Se existe algo de bom em qualquer crise é o aprendizado que se pode tirar das medidas tomadas para resolvê-la. De início, todos ficam meio atônitos durante o processo para encontrar a solução.
Isso é o que vem ocorrendo no Brasil, nesse momento de crise econômica e política. No campo político, as distorções são mais profundas, porque nele a regra são a esperteza, o oportunismo, a malandragem.
Pelas artimanhas utilizadas para atrapalhar a apuração do Conselho de Ética sobre suas traquinices na política no dia 5 de maio de 2016, o Supremo Tribunal Federal decidiu suspender o exercício do mandato do deputado Eduardo Cunha e, por consequência, seu posto na presidência da Câmara. Essa decisão deveria ter merecido destaque pelo ineditismo. Só. Mas os inúmeros especialistas do direito, da imprensa e da política, como é praxe nessas situações, externaram uma preocupação excessiva com a previsão constitucional da não interferência entre os Poderes da República.
Parece que se esqueceram de que o princípio da criação dos poderes tem exatamente a função de equilibrar a atuação deles para que nenhum abuse de suas prerrogativas sobre os cidadãos, nem sobre o outro Poder. Com esse balanceamento, busca-se evitar o soberano, o absolutismo. Mas, como diria minha saudosa mãezinha: os especialistas “indoidaram” de vez.
Ainda mais quanto à ingerência do Poder Judiciário, em que “o STF é a última trincheira da cidadania”, como costuma lembrar o ministro Marco Aurélio Mello. A função precípua é exatamente a de interceder onde houver descumprimento das normas legais, seja por quem for, desde que tenha prerrogativa de foro para ser julgado pela Suprema Corte.
De inusitado mesmo, apenas o fato de essa preocupação generalizada só ocorrer agora e nunca ter sido manifestada antes em defesa de vereadores e prefeitos de pequenas cidades, quando foram, ou são, afastados de suas funções por juízes de primeira instância.

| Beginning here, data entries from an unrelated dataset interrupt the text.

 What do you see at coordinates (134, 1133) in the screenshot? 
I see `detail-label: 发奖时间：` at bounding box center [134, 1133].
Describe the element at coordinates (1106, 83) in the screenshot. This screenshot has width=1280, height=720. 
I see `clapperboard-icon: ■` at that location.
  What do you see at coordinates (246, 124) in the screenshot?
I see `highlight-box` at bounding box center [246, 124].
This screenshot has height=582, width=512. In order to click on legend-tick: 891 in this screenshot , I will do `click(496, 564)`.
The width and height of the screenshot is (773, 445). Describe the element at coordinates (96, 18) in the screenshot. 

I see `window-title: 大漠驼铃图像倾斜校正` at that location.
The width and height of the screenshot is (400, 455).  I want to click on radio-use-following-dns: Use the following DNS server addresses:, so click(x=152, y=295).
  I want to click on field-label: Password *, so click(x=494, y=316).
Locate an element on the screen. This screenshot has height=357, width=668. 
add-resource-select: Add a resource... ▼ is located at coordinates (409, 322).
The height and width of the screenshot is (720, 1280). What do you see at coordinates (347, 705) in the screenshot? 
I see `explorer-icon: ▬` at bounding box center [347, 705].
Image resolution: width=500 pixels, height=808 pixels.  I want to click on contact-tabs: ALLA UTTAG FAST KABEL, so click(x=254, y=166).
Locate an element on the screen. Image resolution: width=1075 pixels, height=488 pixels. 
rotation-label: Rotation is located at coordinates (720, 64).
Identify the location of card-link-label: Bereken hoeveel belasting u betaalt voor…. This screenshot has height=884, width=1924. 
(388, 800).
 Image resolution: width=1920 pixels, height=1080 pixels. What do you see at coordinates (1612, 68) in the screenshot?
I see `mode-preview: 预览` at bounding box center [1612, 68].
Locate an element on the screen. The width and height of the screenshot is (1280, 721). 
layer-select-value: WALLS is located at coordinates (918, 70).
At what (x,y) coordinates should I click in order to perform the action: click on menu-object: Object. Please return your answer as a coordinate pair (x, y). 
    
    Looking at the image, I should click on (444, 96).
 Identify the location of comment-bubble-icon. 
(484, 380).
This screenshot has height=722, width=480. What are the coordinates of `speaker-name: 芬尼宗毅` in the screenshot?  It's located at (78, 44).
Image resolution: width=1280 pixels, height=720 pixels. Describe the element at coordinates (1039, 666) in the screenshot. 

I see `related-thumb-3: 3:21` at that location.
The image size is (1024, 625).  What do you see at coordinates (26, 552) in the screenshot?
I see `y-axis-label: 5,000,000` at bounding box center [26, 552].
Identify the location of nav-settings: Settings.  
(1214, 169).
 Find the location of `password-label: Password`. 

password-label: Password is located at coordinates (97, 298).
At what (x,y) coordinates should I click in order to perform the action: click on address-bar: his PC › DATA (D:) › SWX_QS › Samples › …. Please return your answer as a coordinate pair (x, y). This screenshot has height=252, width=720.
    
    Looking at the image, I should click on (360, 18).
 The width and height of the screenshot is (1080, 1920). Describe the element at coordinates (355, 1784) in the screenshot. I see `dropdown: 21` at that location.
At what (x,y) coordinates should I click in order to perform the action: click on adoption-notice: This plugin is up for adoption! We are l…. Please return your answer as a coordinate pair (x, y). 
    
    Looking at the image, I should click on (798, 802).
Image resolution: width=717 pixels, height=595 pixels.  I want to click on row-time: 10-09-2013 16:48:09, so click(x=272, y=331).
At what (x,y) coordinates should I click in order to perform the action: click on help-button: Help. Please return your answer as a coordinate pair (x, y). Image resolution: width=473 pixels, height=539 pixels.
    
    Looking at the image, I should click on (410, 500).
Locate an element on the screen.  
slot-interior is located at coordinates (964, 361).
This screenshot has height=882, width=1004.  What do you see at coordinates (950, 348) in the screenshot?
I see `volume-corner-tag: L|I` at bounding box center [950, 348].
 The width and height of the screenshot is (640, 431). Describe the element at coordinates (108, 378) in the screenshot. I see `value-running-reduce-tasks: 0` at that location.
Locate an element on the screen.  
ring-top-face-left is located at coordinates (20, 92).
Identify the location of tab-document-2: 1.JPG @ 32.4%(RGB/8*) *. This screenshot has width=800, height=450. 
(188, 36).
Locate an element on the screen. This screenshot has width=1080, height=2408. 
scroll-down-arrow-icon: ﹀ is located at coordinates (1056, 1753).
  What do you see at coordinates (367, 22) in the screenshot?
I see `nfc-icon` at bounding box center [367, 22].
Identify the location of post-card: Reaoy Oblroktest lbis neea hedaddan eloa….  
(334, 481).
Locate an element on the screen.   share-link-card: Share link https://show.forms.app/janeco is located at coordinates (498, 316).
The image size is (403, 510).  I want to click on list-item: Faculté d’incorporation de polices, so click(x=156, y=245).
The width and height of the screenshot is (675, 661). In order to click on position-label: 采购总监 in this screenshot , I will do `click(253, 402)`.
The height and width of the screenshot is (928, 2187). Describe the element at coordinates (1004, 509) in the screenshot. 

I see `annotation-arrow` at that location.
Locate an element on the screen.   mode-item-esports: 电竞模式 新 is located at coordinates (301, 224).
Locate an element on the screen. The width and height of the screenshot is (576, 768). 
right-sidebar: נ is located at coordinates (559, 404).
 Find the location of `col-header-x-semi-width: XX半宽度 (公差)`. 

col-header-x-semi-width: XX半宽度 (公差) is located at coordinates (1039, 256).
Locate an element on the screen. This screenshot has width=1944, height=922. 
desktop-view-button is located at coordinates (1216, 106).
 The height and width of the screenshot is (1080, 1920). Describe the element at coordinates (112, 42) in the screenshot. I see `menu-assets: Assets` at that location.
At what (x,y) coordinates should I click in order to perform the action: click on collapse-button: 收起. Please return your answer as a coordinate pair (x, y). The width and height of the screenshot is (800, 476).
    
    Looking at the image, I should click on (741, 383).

Essa construção de inalcançáveis pela Justiça visa beneficiar a turma do andar de cima. A troco de quê? Não se sabe. Ela existe, assim como as forças ocultas mencionadas por Jânio Quadros.
Qualquer pessoa, em qualquer cargo, de qualquer Poder, pode ser julgada pela Justiça. Isso parece óbvio, ululante. A interferência constitui a essência do Poder Judiciário. É contraditório afirmar o contrário. Nada está acima ou fora da apreciação do Poder Judiciário (CF, art. 5º, XXXV).
Esse entendimento é um dos alicerces da construção do próprio direito. Tem por objetivo evitar a sobreposição dos mais fortes sobre os mais fracos, em que aqueles impõem suas vontades e decisões sobre os demais quando e como bem entenderem, além de não deixar a resolução de conflitos entre os particulares na base do dente por dente, olho por olho.
A tão decantada violação da independência entre os Poderes se aplica na sua gestão administrativa, na sua operacionalidade, desde que em conformidade com as normas legais, regra da qual não escapa nem o próprio Poder Judiciário.
O Supremo não só pode, como deve interferir em tantos atos e de qualquer Poder que tenha ferido a lei, a Constituição. Tantos quantos… tantos quantos… Até alguns ministros se justificavam, como a dizer: “olha, estamos sendo obrigados a fazer isso; não é da nossa vontade”.
Instituições não possuem vontade própria. O que deve ser feito tem de ser feito. Ponto.
Os ministros do STF deveriam ser alertados de que têm o dever de atuar quantas vezes forem provocados. E a eles cabe verificar autoria, materialidade, circunstâncias e todos os demais elementos que compõem um processo judicial. A origem do ato, não importa de que Poder, não tem nenhuma relevância jurídica para se eximir da apreciação pelo Poder Judiciário.
Ao contrário do que apontam os espertos defensores do andar de cima, essas decisões não enfraquecem a democracia. Isso é a democracia; é a democracia na sua pujante plenitude.